▸ **Your goal**: From the records below, copy each line in which the string "computer" occurs.

▸ **Material shown**:
# # # # # # #

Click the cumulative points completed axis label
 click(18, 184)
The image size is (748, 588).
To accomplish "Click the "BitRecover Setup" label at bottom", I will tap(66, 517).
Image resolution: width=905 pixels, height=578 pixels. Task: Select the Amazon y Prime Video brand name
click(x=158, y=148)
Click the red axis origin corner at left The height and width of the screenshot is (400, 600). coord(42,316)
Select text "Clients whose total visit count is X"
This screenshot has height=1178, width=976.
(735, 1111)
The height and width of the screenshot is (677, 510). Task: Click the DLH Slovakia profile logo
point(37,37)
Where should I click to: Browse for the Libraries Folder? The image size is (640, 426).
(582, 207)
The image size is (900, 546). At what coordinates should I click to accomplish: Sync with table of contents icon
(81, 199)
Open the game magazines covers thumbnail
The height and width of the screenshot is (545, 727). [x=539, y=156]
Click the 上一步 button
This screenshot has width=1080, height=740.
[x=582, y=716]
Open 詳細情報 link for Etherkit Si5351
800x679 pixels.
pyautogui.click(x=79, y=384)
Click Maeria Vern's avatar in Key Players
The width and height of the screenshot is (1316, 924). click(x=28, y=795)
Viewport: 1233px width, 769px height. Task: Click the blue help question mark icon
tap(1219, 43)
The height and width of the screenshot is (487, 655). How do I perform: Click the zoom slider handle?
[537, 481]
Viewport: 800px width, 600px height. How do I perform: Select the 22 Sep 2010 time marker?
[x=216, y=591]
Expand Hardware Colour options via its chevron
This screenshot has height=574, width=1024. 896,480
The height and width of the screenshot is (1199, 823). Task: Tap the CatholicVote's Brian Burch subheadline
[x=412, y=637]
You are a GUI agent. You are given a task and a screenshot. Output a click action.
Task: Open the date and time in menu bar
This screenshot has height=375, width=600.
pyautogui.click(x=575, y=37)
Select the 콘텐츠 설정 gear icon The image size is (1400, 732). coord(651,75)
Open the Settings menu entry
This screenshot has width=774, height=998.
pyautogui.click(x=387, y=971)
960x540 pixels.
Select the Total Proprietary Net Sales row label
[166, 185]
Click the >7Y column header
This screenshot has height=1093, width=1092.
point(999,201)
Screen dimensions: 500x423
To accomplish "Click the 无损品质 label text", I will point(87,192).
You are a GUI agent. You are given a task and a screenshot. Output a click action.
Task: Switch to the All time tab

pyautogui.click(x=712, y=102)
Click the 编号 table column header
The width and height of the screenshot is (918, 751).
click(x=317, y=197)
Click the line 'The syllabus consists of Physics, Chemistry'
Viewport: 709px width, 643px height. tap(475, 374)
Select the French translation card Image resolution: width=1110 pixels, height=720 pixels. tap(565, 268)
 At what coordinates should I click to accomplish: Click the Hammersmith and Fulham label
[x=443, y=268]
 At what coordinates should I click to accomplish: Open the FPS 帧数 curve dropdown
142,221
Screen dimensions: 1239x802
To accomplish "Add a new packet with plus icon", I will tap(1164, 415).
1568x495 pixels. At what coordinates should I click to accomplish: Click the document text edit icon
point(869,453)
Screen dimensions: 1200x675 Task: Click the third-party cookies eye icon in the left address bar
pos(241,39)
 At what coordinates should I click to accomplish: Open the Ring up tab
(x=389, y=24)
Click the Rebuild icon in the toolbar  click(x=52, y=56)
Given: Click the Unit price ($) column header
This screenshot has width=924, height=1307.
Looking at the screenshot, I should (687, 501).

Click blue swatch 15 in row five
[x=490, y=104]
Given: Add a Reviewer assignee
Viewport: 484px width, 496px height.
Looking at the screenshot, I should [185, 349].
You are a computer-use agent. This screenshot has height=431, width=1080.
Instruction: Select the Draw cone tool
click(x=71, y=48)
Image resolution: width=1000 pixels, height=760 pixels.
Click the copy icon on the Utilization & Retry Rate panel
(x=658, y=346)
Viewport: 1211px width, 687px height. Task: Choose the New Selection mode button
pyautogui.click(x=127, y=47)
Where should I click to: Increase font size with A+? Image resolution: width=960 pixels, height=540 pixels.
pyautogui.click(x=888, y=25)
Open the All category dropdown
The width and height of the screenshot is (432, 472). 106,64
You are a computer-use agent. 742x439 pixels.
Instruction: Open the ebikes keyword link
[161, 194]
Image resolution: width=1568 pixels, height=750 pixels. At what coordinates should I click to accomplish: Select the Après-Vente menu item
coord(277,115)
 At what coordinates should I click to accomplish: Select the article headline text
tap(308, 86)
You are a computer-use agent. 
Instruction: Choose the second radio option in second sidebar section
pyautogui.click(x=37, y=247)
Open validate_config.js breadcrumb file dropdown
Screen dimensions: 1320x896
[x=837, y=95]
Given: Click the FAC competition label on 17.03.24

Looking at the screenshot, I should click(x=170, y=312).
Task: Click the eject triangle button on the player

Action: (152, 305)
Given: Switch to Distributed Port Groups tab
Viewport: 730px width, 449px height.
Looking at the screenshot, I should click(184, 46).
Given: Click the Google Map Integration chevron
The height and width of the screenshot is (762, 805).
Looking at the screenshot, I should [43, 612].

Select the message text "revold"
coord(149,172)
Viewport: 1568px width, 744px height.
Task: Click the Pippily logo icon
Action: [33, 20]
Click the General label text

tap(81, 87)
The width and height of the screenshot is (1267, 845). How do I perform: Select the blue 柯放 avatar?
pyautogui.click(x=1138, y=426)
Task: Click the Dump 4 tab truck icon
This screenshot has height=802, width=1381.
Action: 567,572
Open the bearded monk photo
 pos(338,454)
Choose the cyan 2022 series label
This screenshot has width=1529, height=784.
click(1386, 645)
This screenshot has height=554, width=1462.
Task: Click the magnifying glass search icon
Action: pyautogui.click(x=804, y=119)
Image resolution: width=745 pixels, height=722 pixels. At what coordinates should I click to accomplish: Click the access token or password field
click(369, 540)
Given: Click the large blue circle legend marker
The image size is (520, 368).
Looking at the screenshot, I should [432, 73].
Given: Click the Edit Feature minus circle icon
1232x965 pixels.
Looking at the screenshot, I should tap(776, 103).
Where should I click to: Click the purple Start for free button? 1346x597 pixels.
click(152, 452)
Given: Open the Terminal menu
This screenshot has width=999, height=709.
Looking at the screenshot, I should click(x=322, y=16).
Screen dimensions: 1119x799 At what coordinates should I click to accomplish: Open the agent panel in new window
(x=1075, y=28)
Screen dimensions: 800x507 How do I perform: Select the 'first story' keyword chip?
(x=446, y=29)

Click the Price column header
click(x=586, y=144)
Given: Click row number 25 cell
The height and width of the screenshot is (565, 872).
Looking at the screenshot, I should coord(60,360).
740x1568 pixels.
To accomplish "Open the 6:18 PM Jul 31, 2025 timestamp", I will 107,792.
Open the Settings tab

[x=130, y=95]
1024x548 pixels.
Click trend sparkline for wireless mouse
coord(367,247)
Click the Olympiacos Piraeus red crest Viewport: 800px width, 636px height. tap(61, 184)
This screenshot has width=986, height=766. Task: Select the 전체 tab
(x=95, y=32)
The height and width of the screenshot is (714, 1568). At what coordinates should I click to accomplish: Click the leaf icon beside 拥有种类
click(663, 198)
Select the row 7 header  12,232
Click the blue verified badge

# # # # # # #

▸ **Solution to the exercise**:
You are a computer-use agent. This screenshot has height=431, width=1080.
You are a computer-use agent. 742x439 pixels.
You are a computer-use agent. 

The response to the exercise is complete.